Storonsky ha ribadito più volte l’importanza di un approccio graduale. La volatilità dei mercati, le incertezze economiche e il contesto globale spingono a rimandare la quotazione, così da arrivare davanti agli investitori con un’azienda più solida. Il tempo guadagnato sarà sfruttato per sviluppare nuove linee di business, migliorare l’esperienza dei clienti e diversificare i ricavi.

Questa scelta si inserisce in un trend più ampio: molte startup fintech stanno rivedendo i tempi delle loro offerte pubbliche. Non è raro che realtà con grande potenziale aspettino condizioni di mercato più favorevoli. Per Revolut, la priorità rimane crescere organicamente e allargare la presenza internazionale prima di esporsi al mercato azionario.

Valutazione da record: le proiezioni interne sull’IPO

Nonostante il rinvio, in casa Revolut si lavora già sulle stime per l’IPO. Fonti vicine alla società indicano una valutazione compresa tra 150 e 200 miliardi di dollari. Cifre che metterebbero Revolut tra le fintech più importanti al mondo per capitalizzazione.

Questi numeri tengono conto della crescita rapida degli utenti, dell’ampliamento dell’offerta tra carte, prestiti, investimenti e pagamenti, oltre all’espansione in nuovi mercati. La stima riflette anche la fiducia degli investitori privati che negli ultimi anni hanno sostenuto i vari round di finanziamento, permettendo all’azienda di accumulare risorse consistenti.

Il target alto rispecchia le ambizioni di Revolut, ma dipende anche dalle prospettive del settore fintech nel suo complesso. Le condizioni di mercato e altri fattori esterni potrebbero però influenzare tempistica e valore finale. Per questo la dirigenza vede il 2028 come il momento giusto per uscire in borsa.

Cosa significa per il fintech e gli osservatori di mercato

Il rinvio annunciato da Revolut pesa sul settore fintech. Da un lato è un segnale di prudenza, che tiene conto delle turbolenze economiche e dei cambiamenti sui mercati finanziari. Dall’altro conferma la scelta di puntare sulla crescita interna, senza affrettare l’arrivo di capitali pubblici.

Investitori e analisti seguono da vicino la fintech britannica, considerata tra le più innovative nel campo dei servizi digitali. Posticipare l’IPO permette a Revolut di continuare a testare e perfezionare i propri prodotti in un ambiente più controllato, prima di dover fare i conti con la trasparenza e la volatilità tipiche della borsa.
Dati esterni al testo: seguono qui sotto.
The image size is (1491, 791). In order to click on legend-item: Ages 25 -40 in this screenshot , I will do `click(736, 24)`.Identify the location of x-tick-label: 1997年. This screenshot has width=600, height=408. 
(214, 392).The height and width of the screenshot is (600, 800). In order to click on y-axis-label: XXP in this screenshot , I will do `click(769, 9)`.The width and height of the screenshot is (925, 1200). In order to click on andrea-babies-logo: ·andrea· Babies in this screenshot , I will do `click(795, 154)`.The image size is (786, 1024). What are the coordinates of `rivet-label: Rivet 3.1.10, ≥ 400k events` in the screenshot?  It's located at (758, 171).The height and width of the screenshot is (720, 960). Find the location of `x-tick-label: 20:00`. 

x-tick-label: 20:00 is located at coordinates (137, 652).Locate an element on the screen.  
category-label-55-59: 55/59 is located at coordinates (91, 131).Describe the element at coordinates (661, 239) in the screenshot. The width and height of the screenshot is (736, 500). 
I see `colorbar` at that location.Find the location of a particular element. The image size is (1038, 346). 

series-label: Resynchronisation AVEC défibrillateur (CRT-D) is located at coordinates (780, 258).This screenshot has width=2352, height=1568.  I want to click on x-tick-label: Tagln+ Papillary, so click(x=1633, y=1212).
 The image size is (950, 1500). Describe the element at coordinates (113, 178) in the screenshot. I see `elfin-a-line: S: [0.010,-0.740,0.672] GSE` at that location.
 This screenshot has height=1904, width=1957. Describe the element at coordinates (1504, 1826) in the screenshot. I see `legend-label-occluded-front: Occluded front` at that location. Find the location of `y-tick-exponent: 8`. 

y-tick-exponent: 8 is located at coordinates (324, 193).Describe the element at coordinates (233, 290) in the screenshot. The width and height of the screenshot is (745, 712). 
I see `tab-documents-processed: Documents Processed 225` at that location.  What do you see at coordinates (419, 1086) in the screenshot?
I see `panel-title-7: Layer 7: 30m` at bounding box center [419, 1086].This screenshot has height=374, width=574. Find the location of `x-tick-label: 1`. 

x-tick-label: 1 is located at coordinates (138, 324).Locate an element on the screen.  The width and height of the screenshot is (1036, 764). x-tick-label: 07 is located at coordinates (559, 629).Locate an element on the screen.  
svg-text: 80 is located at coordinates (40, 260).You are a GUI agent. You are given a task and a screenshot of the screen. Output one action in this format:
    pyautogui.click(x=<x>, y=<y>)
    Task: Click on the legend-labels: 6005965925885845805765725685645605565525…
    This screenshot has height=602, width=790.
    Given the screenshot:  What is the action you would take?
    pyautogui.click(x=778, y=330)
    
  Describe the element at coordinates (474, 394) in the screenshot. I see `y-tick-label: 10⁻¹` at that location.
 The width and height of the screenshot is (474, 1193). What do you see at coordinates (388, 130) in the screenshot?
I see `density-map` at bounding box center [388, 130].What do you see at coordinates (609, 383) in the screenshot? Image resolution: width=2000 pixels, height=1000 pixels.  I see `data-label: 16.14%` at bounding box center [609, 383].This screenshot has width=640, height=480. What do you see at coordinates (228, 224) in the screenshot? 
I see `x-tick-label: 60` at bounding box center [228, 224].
In più, la decisione evidenzia la differenza di approccio tra startup in crescita e società più mature, per cui tempistiche e condizioni di mercato sono determinanti. Aspettare per evitare gli effetti negativi di un mercato azionario incerto o di improvvise oscillazioni può essere una mossa saggia.

Le previsioni si sviluppano quindi in un contesto in evoluzione, dove Revolut gioca con attenzione, scegliendo di rafforzarsi e crescere in modo sostenibile, anche se questo significa rinunciare per ora all’ingresso sul mercato pubblico. Un traguardo che resta comunque nei piani per i prossimi anni.